(PROBLEM DESCRIPTION)
Can you rewrite the lines below as a numbered list and leave out any blank ones?

Target position records
((

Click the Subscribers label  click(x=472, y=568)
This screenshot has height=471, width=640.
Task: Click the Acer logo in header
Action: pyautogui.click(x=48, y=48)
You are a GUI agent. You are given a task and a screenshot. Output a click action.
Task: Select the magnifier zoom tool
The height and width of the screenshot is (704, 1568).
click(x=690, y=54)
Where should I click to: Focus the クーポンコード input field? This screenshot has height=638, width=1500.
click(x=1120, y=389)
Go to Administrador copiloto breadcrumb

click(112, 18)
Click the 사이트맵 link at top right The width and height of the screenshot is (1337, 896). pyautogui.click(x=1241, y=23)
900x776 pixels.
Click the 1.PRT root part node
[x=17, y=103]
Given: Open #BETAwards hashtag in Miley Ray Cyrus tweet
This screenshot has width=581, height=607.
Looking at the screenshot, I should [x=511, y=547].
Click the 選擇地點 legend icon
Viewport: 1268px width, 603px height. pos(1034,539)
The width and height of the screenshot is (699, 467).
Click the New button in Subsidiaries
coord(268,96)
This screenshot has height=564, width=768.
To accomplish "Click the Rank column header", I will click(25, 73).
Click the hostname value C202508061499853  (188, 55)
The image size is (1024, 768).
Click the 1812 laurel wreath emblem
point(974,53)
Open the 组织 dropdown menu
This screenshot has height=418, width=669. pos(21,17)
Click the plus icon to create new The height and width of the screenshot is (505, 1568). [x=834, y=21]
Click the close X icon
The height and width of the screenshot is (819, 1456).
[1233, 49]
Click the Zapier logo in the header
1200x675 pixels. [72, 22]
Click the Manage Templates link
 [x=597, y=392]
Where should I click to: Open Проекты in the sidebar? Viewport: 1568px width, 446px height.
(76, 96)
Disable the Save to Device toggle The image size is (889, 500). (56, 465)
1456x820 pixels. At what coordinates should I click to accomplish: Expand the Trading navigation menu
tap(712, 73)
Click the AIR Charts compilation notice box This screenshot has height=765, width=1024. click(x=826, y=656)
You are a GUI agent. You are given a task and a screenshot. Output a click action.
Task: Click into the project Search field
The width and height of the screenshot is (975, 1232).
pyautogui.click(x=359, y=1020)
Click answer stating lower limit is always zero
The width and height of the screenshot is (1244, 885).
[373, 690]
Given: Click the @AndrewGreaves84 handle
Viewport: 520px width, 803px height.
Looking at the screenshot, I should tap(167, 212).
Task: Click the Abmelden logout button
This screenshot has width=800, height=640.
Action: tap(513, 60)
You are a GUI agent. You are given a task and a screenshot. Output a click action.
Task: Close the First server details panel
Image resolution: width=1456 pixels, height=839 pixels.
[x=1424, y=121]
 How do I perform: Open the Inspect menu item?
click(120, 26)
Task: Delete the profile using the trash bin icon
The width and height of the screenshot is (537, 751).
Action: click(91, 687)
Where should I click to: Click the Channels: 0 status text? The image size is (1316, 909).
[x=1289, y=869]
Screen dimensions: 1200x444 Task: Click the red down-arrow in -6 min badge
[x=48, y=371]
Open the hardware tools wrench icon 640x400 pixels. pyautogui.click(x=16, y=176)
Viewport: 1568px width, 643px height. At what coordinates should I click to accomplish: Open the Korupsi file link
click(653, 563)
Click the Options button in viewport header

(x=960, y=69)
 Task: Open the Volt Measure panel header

))

(REPLY)
1. Click the Subscribers label  click(x=472, y=568)
2. This screenshot has height=471, width=640.
3. Task: Click the Acer logo in header
4. Action: pyautogui.click(x=48, y=48)
5. You are a GUI agent. You are given a task and a screenshot. Output a click action.
6. Task: Select the magnifier zoom tool
7. The height and width of the screenshot is (704, 1568).
8. click(x=690, y=54)
9. Where should I click to: Focus the クーポンコード input field? This screenshot has height=638, width=1500.
10. click(x=1120, y=389)
11. Go to Administrador copiloto breadcrumb
12. click(112, 18)
13. Click the 사이트맵 link at top right The width and height of the screenshot is (1337, 896). pyautogui.click(x=1241, y=23)
14. 900x776 pixels.
15. Click the 1.PRT root part node
16. [x=17, y=103]
17. Given: Open #BETAwards hashtag in Miley Ray Cyrus tweet
18. This screenshot has width=581, height=607.
19. Looking at the screenshot, I should [x=511, y=547].
20. Click the 選擇地點 legend icon
21. Viewport: 1268px width, 603px height. pos(1034,539)
22. The width and height of the screenshot is (699, 467).
23. Click the New button in Subsidiaries
24. coord(268,96)
25. This screenshot has height=564, width=768.
26. To accomplish "Click the Rank column header", I will click(25, 73).
27. Click the hostname value C202508061499853  (188, 55)
28. The image size is (1024, 768).
29. Click the 1812 laurel wreath emblem
30. point(974,53)
31. Open the 组织 dropdown menu
32. This screenshot has height=418, width=669. pos(21,17)
33. Click the plus icon to create new The height and width of the screenshot is (505, 1568). [x=834, y=21]
34. Click the close X icon
35. The height and width of the screenshot is (819, 1456).
36. [1233, 49]
37. Click the Zapier logo in the header
38. 1200x675 pixels. [72, 22]
39. Click the Manage Templates link
40.  [x=597, y=392]
41. Where should I click to: Open Проекты in the sidebar? Viewport: 1568px width, 446px height.
42. (76, 96)
43. Disable the Save to Device toggle The image size is (889, 500). (56, 465)
44. 1456x820 pixels. At what coordinates should I click to accomplish: Expand the Trading navigation menu
45. tap(712, 73)
46. Click the AIR Charts compilation notice box This screenshot has height=765, width=1024. click(x=826, y=656)
47. You are a GUI agent. You are given a task and a screenshot. Output a click action.
48. Task: Click into the project Search field
49. The width and height of the screenshot is (975, 1232).
50. pyautogui.click(x=359, y=1020)
51. Click answer stating lower limit is always zero
52. The width and height of the screenshot is (1244, 885).
53. [373, 690]
54. Given: Click the @AndrewGreaves84 handle
55. Viewport: 520px width, 803px height.
56. Looking at the screenshot, I should tap(167, 212).
57. Task: Click the Abmelden logout button
58. This screenshot has width=800, height=640.
59. Action: tap(513, 60)
60. You are a GUI agent. You are given a task and a screenshot. Output a click action.
61. Task: Close the First server details panel
62. Image resolution: width=1456 pixels, height=839 pixels.
63. [x=1424, y=121]
64.  How do I perform: Open the Inspect menu item?
65. click(120, 26)
66. Task: Delete the profile using the trash bin icon
67. The width and height of the screenshot is (537, 751).
68. Action: click(91, 687)
69. Where should I click to: Click the Channels: 0 status text? The image size is (1316, 909).
70. [x=1289, y=869]
71. Screen dimensions: 1200x444 Task: Click the red down-arrow in -6 min badge
72. [x=48, y=371]
73. Open the hardware tools wrench icon 640x400 pixels. pyautogui.click(x=16, y=176)
74. Viewport: 1568px width, 643px height. At what coordinates should I click to accomplish: Open the Korupsi file link
75. click(653, 563)
76. Click the Options button in viewport header
77. (x=960, y=69)
78.  Task: Open the Volt Measure panel header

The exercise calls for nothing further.